Dammit Doll, novelty anger-release tool, is one hot item around the country

Got anger and feel like slamming something against the wall? Or perhaps you're just expressing a light, quirky sense of humor? Either way, the Dammit Doll, a 12-inch, stuffed fabric doll marketed as a novelty anger-release tool, is one hot item around the country that has been flying off the shelves of a few Naples retailers recently. Local merchants such as Bruno, Exquisite Gift Shop and the Paper Merchant are stocking up again in the hopes that the trend will continue.

But why is this little stuffed "person" so popular? Is the human replica a benign gift, or could it be a sign of these times when road rage is a real concern and rampage killing is too frequent front-page news?

Rosemary McCullough, a psychologist at the Counseling Associates in Naples, said while hitting a Dammit Doll is not going to have far-reaching consequences in most cases, not dealing with the reasons for the anger could.

"It's one thing to get gratification out of an action (such as hitting a Dammit Doll), but what are the consequences?" she asked. " The question is, if you're hitting a Dammit Doll one day, that's your aggression. And it can be systematic, and indicate that there's something going on there. The issue becomes: What's going to be the next outlet you use to get that out?

"It certainly raises the question about why people need to get out or manage their anger in some way."

The company was founded by Californian Drew Lvich, an entrepreneur who claims a technology handicap and less than model good looks as his reasons for starting the Dammit Doll venture about a year and a half ago.

According to Lewis, Lvich purchased the concept from its inventor, and now owns the registration. Lvich is enjoying so much success in its salesthat the company recently introduced a larger 26-inch version of the doll called "The Pillow," said Nancy Lewis, vice president of sales for Dammit Doll, LLC. It's meant to sit in a chair or on a sofa or in a college dorm, she said.

"We're not out to solve the world's problems or make any statements, or promote anything except 'Here's a great doll,' " she said. "It's a fun impulse item, and it makes people laugh when they pick it up and read the poem (that comes attached on the doll). Everybody wants one. It's a feel-good item."

And people do laugh. Annette Mullaney of Naples plunked down the $14.99 for one.

"I picked one up and I thought it was hysterical," she said. "I got it for my daughter. I got it so she could release her anger; for more of a joke, though. She doesn't have an anger problem. She started hitting everybody with it immediately."

Naples retailer Craig Hoffman, co-owner of Exquisite Gift Shop, said the shop sold hundreds of the unique dolls at Christmas, and had people waiting to get their hands on the item — for a friend, of course.

"I even gave one to my 89-year-old mother, because she is so frustrated with her health issues. We said, 'Take it out on the doll. Just beat the doll'. The reaction we've had at the store has been just phenomenal," Hoffman said.

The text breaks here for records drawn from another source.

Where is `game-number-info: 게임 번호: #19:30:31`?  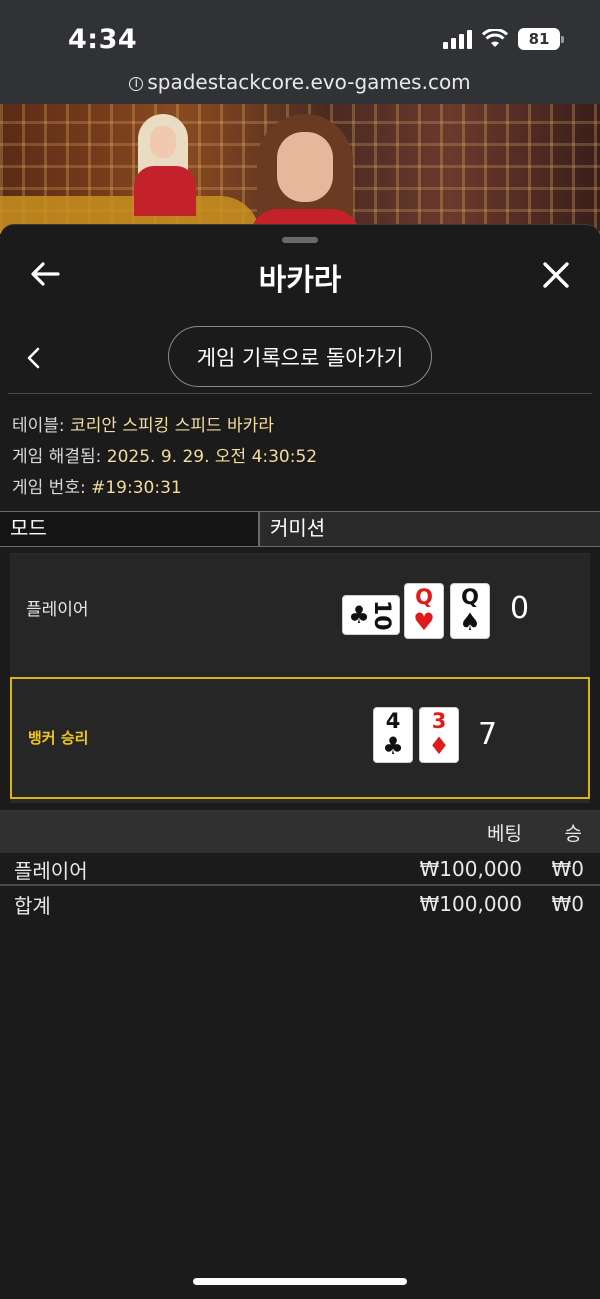 game-number-info: 게임 번호: #19:30:31 is located at coordinates (97, 486).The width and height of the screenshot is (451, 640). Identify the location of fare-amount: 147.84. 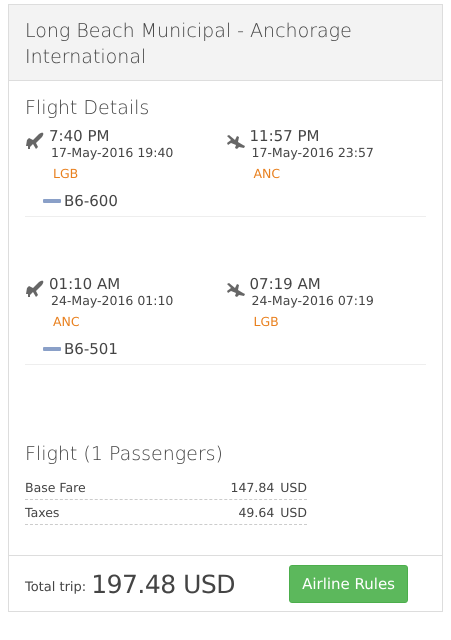
(252, 488).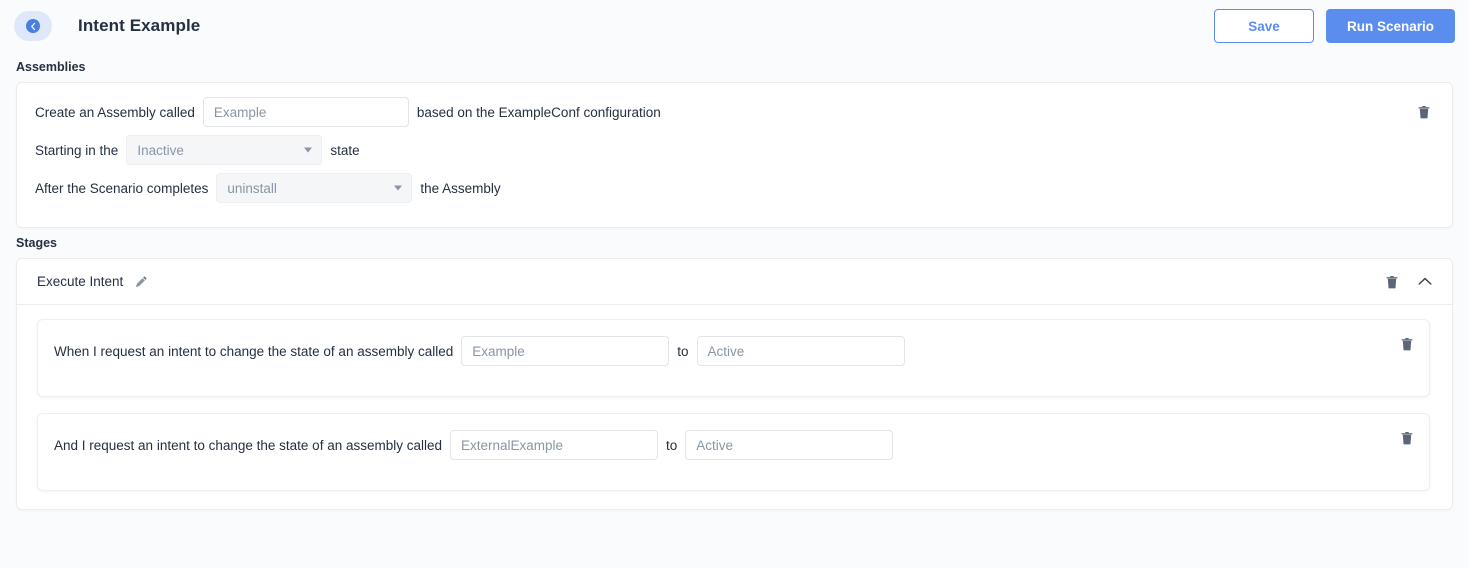 The height and width of the screenshot is (568, 1469). What do you see at coordinates (460, 188) in the screenshot?
I see `assembly-cleanup-suffix: the Assembly` at bounding box center [460, 188].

Bruno Dhaine, owner of Br uno, another Naples specialty gift store agrees: "The sales of the doll are incredible. I think it is a good thing for the woman who is mad at her husband," he said, laughing.

Still, Deigh Holland, M.A., a Lee County high school psychology teacher, finds the creation discomforting.

"I do not think the dolls are appropriate as a displacement of aggression, and I believe it promotes it," she said. "It appears that this is a marketing ploy and they are targeting teens. While I get the overall concept of the doll, I think it is a tool that certain teens would not have the emotional or physical development to use properly or know how far and at what level to take it without proper supervision" such as a parent or therapist.

Holland's views may have validity. According to a 2012 study published in July in Archives of General Psychiatry, nearly two-thirds of U.S. adolescents have experienced an anger attack that involved threatening violence, destroying property or engaging in violence toward others at some point in their lives. These severe attacks of uncontrollable anger are much more common among adolescents than previously recognized, a new study led by researchers from Harvard Medical School finds.

Local therapist Kimberly Rogers, who specializes in, among other areas, play therapy, said while they do not use the Dammit Doll at their practice, that's not to say they can't be effective.

But she added, "As with any emotional challenge, there's never one answer for everyone. In my professional opinion, suggesting hitting a pillow or doll as a release of anger can become dangerous if it sparks more aggression. Others, however, could benefit."

George Buonocore, owner of The Paper Merchant, said to keep it light.

"They're selling like crazy. It's a stupid thing, like a pet rock, that you get somebody when you don't know what else to give them. I don't think it's a violence thing really. They are definitely fun."

The notion of the doll itself may simply give a humorous spin to otherwise penned-up emotion. One store sold some to a breast cancer survivor support group to include as catharsis in their gift bag.

However, experts have this warning: Watch for signs that you need help, such as a desire to actually hurt yourself or others. Also, poor impulse control indicates the need for professional intervention, not a doll.